JENS: CXL, or Compute Express Link, is a high-speed, high-capacity interconnect standard that facilitates efficient communication between CPUs, memory, and peripherals using the PCIe physical layer. Its support for cache coherency, disaggregation, and scalable architectures makes it a compelling choice for modular form factors like COM-HPC, driving its popularity among developers and users seeking advanced computing solutions.

PICMG: Why is CXL 3.1 significant in the context of COM-HPC? What use cases or capabilities will it drive in the COM-HPC ecosystem?

JENS: CXL introduces features that cater to the demanding requirements of cloud and high-performance computing systems. Its emphasis on scalable architectures, disaggregation, and cache coherency is particularly relevant for COM-HPC, offering the potential to revolutionize the way modular computing platforms are designed and utilized. 

The integration of CXL into COM-HPC could facilitate the development of more sophisticated computing solutions, enabling the seamless coupling of specialized accelerators and the establishment of cache-coherent multi-socket systems. These advancements promise to unlock new possibilities for COM-HPC applications, ranging from data-intensive analytics to AI and machine learning workloads, driving innovation in modular computing technologies.

PICMG: Given that CXL targets PCIe, has it been compatible with COM-HPC to date?

JENS: The relationship between CXL and COM-HPC is fundamentally influenced by CXL’s reliance on the PCIe physical layer for connectivity.
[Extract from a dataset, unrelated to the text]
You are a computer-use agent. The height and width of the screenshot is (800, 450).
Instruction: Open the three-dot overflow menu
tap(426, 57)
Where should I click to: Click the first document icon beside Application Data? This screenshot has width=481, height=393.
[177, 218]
This means that while direct compatibility between previous versions of CXL and COM-HPC has not been explicitly defined, the architectural underpinnings allow for potential integration. 

The absence of CXL in the current COM-HPC specification, coupled with the lack of support in existing modules, suggests that the integration of CXL represents a forward-looking opportunity for enhancing COM-HPC. Such integration is anticipated to require minimal modifications to the specification, paving the way for future advancements in modular computing.
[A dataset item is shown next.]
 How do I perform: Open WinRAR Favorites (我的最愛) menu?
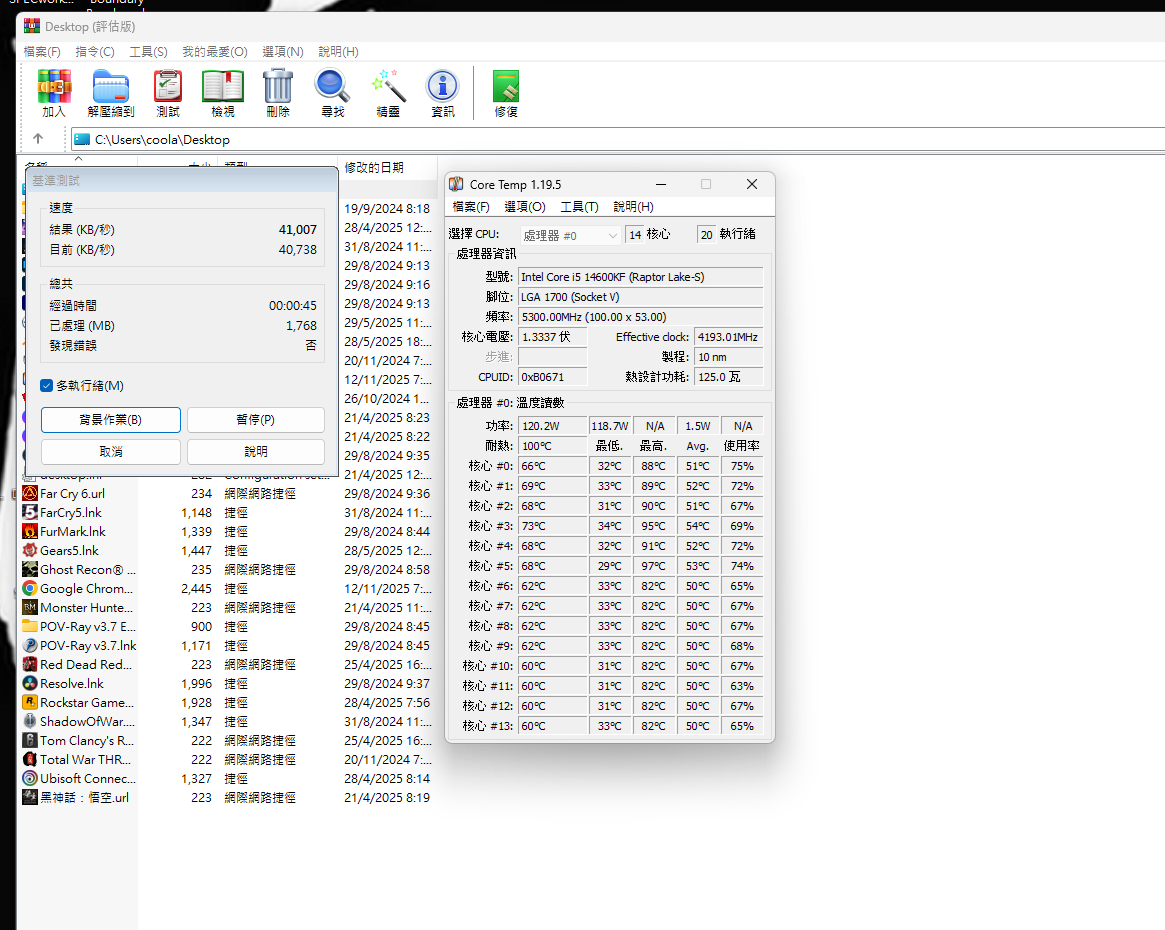point(214,51)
PICMG: What does the COM-HPC community need to know about the CXL market or technical requirements to capitalize on the opportunity?

JENS: To fully leverage the potential that CXL brings to the COM-HPC community, it is crucial to understand the intricacies of CXL’s market dynamics and technical specifications. This involves a deep dive into the architecture of CXL, including its device types—such as Type 1 for I/O devices, Type 2 for cache-coherent devices, and Type 3 for memory expander devices. Additionally, understanding the topology options that CXL supports, including switch-based topologies for larger, more complex systems, can empower developers to design COM-HPC solutions that are both innovative and future-proof. 

Staying abreast of the evolving CXL specifications and market trends will enable the COM-HPC community to identify new opportunities for integration and application, ensuring that COM-HPC modules remain at the forefront of technological advancement.

PICMG: What are you and Bielefeld University doing with respect to CXL today?

JENS: We are working on integrating CXL within the RISC-V ecosystem, a venture that holds promising implications for the future of computing architectures. Our work focuses on the development of innovative bridge technologies that facilitate communication between the RISC-V Coherent Hub Interface (CHI) and CXL, using FPGA-based modules, which we refer to as microservers. 

This endeavor is not just about bridging two technical standards; it’s about creating a foundation for next-generation computing platforms that can seamlessly integrate diverse processing and memory resources. By developing these bridges, we aim to enable more efficient, scalable, and flexible computing architectures that can cater to the demanding requirements of modern applications, ranging from AI and machine learning to big data analytics.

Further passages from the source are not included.